◆ **Your instructions**
Your answer should be only the lines below from the one with "At what coordinates should I click to accomplish: Expand" to the one with "Task: Open the live view camera icon", repeated exactly, ends included.

───── Input for this task ─────

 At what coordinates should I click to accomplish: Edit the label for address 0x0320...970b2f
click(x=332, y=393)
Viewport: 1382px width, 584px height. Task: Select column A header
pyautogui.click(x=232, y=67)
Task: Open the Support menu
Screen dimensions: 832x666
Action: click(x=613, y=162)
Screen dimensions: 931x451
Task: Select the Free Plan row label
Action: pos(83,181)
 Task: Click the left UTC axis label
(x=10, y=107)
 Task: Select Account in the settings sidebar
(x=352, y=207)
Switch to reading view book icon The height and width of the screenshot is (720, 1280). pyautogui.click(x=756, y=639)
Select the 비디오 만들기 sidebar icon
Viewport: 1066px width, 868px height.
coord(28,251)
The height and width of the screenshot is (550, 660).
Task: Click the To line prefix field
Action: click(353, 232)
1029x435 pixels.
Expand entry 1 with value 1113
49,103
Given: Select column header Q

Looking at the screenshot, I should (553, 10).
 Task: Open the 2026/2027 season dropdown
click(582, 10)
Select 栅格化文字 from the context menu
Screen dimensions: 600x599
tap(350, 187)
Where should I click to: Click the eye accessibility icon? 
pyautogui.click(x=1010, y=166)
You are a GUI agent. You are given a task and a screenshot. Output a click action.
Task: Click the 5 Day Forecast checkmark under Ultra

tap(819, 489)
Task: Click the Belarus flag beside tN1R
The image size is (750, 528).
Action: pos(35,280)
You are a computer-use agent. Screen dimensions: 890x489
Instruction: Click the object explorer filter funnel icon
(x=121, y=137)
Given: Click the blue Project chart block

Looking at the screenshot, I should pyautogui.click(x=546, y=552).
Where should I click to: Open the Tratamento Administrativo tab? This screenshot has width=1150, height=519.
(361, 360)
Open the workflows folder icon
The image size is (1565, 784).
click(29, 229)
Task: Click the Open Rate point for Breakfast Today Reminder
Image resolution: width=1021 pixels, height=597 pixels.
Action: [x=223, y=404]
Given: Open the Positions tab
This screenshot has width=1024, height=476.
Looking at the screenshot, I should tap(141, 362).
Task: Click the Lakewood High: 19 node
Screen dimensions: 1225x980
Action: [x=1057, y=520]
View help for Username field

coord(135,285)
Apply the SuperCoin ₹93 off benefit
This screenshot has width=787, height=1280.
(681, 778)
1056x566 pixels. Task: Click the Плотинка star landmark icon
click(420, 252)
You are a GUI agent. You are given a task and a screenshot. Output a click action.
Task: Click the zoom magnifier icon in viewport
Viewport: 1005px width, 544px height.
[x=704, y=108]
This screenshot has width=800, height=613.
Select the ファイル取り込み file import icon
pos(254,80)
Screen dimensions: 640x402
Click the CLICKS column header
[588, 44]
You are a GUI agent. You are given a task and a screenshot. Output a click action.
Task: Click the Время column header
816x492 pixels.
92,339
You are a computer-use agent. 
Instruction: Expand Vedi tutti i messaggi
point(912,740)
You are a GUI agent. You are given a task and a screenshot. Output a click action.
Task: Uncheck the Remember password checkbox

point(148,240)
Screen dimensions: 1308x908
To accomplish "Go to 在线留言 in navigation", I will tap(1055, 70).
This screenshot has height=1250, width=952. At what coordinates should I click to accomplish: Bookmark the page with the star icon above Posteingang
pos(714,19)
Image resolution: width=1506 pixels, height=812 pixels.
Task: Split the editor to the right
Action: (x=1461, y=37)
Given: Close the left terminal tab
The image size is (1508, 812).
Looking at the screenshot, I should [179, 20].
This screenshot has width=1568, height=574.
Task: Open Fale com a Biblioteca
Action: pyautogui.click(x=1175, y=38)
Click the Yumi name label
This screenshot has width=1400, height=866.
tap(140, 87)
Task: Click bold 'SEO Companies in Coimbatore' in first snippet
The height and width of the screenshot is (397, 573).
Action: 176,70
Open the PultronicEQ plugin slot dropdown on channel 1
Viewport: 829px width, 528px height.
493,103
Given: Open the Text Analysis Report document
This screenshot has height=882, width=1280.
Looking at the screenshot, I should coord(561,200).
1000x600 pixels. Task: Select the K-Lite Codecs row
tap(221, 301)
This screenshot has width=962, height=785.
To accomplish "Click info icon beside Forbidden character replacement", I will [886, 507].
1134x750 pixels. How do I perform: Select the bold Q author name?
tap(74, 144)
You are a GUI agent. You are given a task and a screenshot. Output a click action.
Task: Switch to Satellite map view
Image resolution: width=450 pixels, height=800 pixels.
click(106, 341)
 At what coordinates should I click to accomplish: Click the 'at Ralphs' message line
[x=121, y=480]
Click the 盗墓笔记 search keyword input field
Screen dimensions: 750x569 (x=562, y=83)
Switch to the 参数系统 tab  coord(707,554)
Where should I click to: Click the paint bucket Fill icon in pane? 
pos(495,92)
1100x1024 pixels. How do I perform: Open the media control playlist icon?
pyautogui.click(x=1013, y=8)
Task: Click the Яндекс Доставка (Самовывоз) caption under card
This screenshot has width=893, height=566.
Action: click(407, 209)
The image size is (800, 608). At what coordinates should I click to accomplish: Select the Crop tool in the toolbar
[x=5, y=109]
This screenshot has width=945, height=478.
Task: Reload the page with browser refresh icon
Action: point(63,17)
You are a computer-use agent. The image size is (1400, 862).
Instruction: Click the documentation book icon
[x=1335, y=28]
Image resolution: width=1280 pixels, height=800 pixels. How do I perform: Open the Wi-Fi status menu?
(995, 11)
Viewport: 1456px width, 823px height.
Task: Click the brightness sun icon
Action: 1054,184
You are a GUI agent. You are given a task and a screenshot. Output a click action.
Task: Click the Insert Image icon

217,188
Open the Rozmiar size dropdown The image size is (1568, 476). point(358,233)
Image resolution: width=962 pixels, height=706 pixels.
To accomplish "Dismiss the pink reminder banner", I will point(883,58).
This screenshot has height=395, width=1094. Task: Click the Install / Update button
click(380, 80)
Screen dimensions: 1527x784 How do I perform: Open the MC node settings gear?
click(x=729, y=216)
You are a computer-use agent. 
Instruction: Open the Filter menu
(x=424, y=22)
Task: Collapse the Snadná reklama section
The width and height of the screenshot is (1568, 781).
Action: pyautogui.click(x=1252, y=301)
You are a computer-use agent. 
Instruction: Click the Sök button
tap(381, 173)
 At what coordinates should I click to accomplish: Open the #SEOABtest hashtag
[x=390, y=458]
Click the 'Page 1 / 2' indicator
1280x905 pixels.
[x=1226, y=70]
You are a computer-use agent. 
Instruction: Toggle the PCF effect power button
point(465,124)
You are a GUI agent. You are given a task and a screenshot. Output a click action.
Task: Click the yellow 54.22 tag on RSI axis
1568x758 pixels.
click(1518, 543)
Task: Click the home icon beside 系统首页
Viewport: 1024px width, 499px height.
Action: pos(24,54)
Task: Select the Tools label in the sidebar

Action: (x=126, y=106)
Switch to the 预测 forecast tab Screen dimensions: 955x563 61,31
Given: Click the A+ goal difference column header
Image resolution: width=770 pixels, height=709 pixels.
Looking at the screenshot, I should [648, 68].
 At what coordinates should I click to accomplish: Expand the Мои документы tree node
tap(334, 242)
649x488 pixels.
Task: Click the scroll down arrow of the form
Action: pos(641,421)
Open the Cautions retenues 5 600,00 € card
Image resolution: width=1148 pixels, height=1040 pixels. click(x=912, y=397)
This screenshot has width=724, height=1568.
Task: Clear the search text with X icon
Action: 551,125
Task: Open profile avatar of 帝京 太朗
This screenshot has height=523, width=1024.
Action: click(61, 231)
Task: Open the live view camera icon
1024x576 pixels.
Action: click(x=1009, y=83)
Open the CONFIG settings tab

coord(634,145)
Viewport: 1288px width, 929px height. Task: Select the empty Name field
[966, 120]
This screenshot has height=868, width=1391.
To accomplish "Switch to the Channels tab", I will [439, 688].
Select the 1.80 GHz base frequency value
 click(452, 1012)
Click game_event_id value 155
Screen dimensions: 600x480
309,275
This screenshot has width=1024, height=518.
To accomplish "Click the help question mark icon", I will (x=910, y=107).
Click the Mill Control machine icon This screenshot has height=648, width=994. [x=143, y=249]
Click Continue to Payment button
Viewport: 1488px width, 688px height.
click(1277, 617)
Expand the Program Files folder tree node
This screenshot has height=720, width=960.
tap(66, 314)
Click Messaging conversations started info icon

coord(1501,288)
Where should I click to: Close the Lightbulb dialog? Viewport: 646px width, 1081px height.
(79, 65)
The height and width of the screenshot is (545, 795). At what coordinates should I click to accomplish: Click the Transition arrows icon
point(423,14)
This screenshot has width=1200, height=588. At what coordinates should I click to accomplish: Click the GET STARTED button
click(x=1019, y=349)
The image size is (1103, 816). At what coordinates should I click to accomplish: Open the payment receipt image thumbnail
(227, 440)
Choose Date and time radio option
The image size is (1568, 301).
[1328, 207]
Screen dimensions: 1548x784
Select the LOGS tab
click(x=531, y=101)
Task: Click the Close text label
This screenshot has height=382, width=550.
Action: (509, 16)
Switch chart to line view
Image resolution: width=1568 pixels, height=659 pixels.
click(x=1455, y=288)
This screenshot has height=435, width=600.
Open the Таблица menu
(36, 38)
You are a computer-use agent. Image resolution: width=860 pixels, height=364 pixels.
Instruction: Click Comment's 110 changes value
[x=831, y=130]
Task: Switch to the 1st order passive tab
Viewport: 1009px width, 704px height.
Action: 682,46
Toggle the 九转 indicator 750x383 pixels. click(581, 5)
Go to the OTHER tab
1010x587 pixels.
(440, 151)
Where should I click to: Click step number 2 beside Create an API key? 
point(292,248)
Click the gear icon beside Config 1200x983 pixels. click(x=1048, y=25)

─────

◆ **Problem solution**
 At what coordinates should I click to accomplish: Expand the Мои документы tree node
tap(334, 242)
649x488 pixels.
Task: Click the scroll down arrow of the form
Action: pos(641,421)
Open the Cautions retenues 5 600,00 € card
Image resolution: width=1148 pixels, height=1040 pixels. click(x=912, y=397)
This screenshot has width=724, height=1568.
Task: Clear the search text with X icon
Action: 551,125
Task: Open profile avatar of 帝京 太朗
This screenshot has height=523, width=1024.
Action: click(61, 231)
Task: Open the live view camera icon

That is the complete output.